Hoje em dia, é difícil identificar um “senhor da indústria”. Com a democratização das ferramentas de produção, a arte e a comunicação passaram a ser estendidas à “massa” como importante instrumento de inclusão política, na medida em que possibilita um processo de democratização na produção e na divulgação de conteúdos e experiências. Os processos de centralização da produção e da divulgação que “garantiam a dominação” que a escola de Frankfurt denunciou baseiam-se em um processo de lógica econômica e, desde então, vêm

trabalhando na formação da visão que a sociedade apresenta da arte e do próprio indivíduo; o imaginário é construído na lógica da realidade do capital.

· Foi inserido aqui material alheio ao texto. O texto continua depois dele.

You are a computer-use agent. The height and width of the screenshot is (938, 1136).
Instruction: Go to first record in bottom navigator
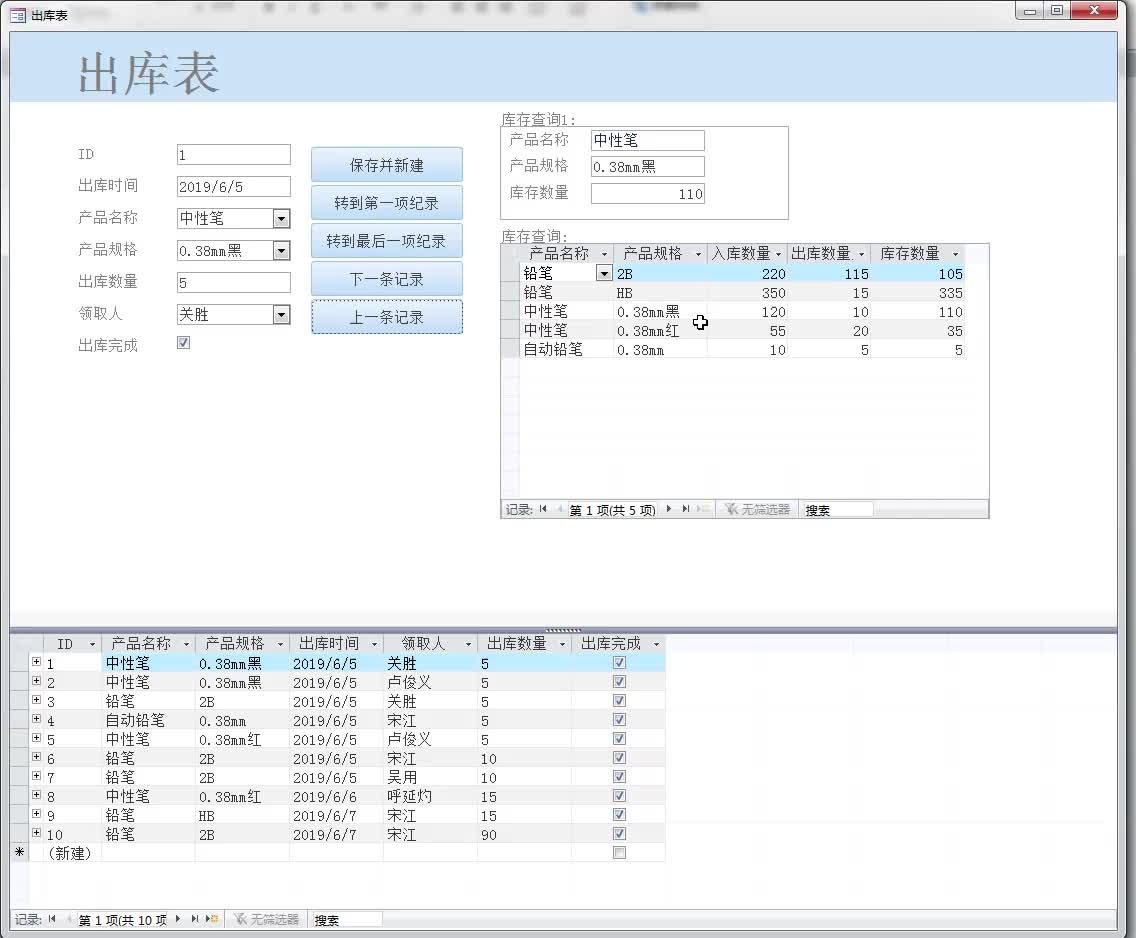tap(52, 919)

Associar cultura e dinheiro e criar uma sociedade dependente, o que seria contrário à ideia moderna de independência e autonomia. É necessário ultrapassar a lógica que coloca como cidadão somente quem consome; e partir, como propõe este texto, de nossas intenções, interesses e ações, ou seja, fruto de nossa performance no mundo, para uma nova reconfiguração [teologia invertida, antropofagia, reaproveitamento produtivo].

Diferente da época da revolução elétrica, a revolução digital não exige um grande capital financeiro para se produzir conteúdos culturais, símbolos, valores, basta possuir acesso à rede de comunicação digital. Podemos entrar, então, em uma era de grande produção de conteúdos e essas novas possibilidades de mediação definem nossa performance [ação poética] na rede e, assim, uma parte de nossa identidade. Nesse sentido, o facebook foi a comunidade virtual escolhida para esta pesquisa, ferramenta de uso da massa, empresa de grande capital, de onde procuramos a efetivação de um acontecimento poético. Dentro do uso habitual dessa rede social, procuramos suas possibilidades comunicativas e uma mediação poética. Enquanto produtor cultural e imigrante digital, esta investigação científica nasceu de uma constante necessidade de adaptação às novas ferramentas de comunicação digital e da busca de uma nova poética dentro de um contexto massificador e limitado, como as comunidades virtuais.